■ Work required:
From the line below that contains "The height and" to the line that contains "the Bar Graph", repeat every line exactly, both ends included, and nothing else.

■ Raw data:
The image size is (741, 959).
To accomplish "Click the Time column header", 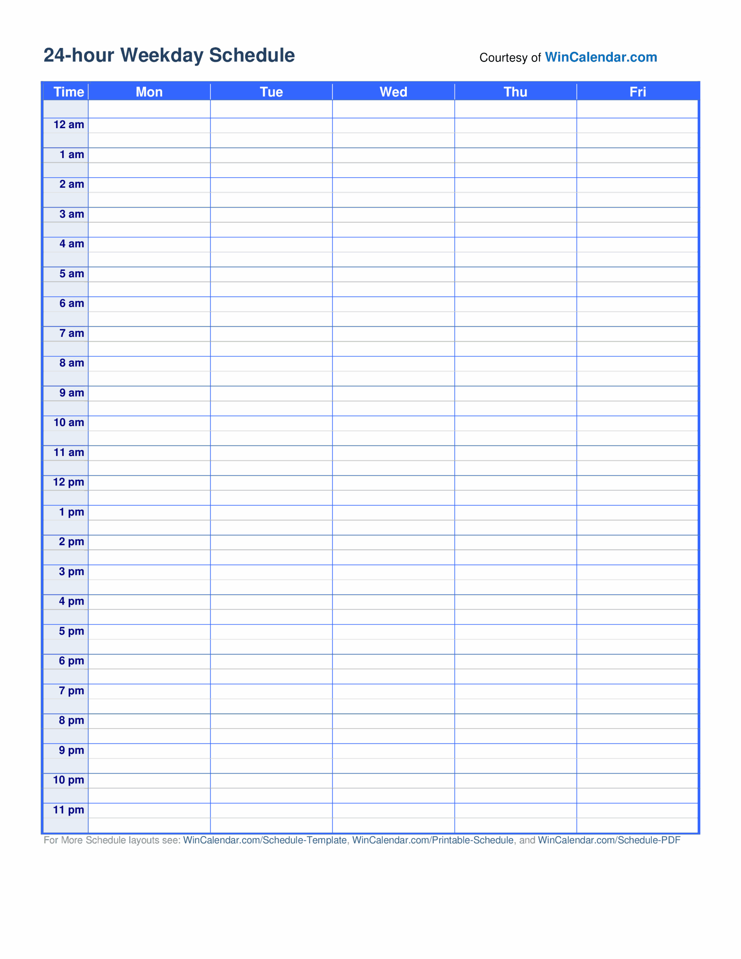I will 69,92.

* * *

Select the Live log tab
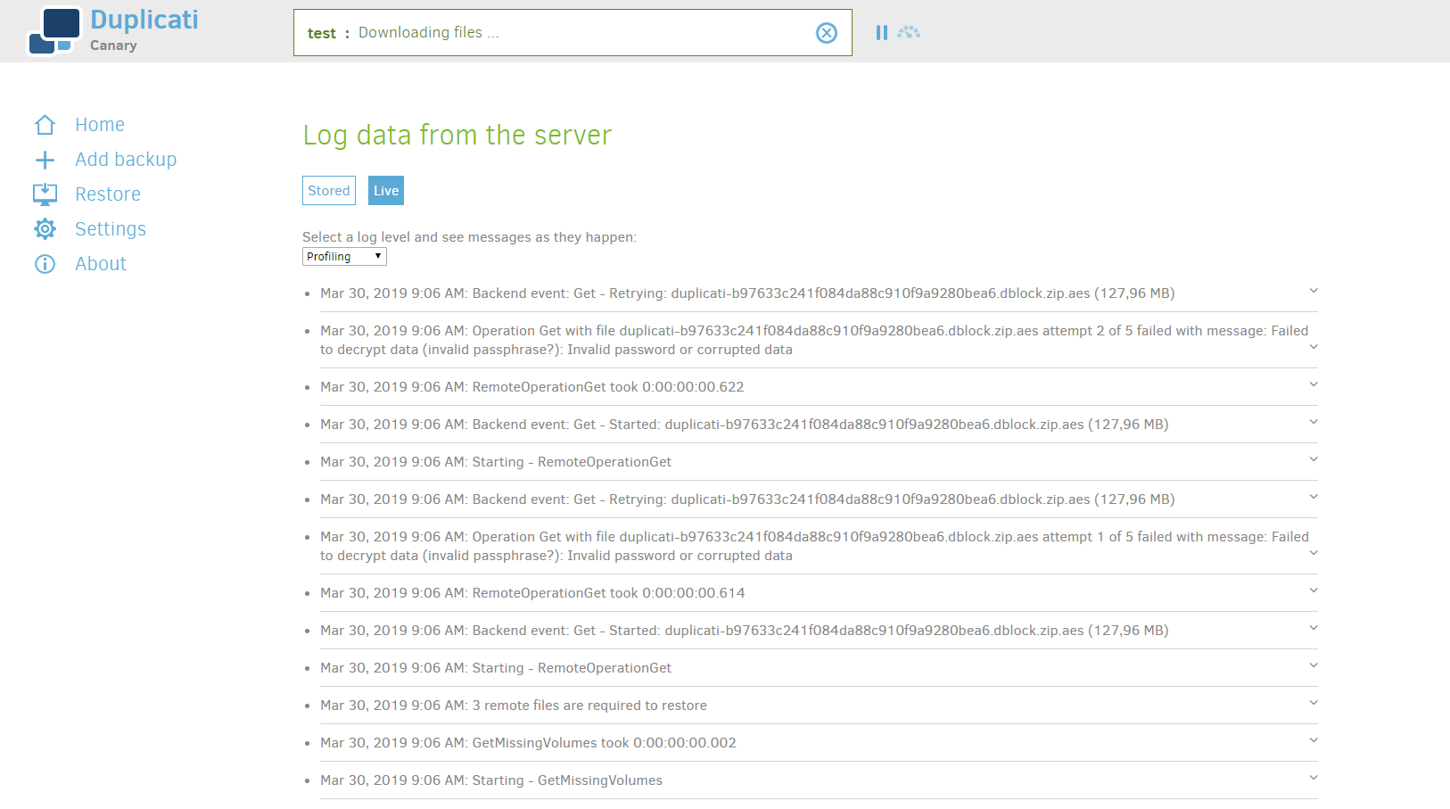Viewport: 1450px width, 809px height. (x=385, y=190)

==

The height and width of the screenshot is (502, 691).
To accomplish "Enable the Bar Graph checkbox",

■ Solution for this exercise:
The height and width of the screenshot is (502, 691).
To accomplish "Enable the Bar Graph checkbox",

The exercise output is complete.